-- Material provided --
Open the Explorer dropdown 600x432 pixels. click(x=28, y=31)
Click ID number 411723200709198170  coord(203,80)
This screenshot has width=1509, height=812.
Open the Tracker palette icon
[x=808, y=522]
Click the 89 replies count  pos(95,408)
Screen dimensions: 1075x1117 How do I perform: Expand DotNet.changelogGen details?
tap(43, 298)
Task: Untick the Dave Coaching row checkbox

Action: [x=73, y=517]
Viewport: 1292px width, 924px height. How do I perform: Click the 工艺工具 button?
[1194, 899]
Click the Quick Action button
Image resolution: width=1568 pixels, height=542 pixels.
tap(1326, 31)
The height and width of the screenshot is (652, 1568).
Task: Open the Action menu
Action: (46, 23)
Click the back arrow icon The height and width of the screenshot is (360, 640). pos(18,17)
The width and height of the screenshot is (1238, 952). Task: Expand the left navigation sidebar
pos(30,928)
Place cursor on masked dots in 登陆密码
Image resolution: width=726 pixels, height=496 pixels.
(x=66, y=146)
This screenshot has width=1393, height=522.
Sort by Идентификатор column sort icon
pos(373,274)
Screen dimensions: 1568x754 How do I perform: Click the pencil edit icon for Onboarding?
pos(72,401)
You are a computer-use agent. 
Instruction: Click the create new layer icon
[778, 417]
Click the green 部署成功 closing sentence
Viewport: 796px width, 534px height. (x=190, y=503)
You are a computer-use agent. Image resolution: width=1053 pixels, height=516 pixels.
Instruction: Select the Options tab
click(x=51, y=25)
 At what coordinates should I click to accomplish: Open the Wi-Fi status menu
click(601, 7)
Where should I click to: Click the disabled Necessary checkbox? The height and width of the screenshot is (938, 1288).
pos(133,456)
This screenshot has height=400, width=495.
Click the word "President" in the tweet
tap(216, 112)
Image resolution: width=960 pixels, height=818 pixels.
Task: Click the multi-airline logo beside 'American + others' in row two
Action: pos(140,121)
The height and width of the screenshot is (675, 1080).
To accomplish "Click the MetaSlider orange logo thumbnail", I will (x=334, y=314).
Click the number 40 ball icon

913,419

-- What to do --
From the listing above, collect each line in which the string "This" appears.

-- Reply to the task --
This screenshot has width=1509, height=812.
This screenshot has width=1393, height=522.
This screenshot has height=400, width=495.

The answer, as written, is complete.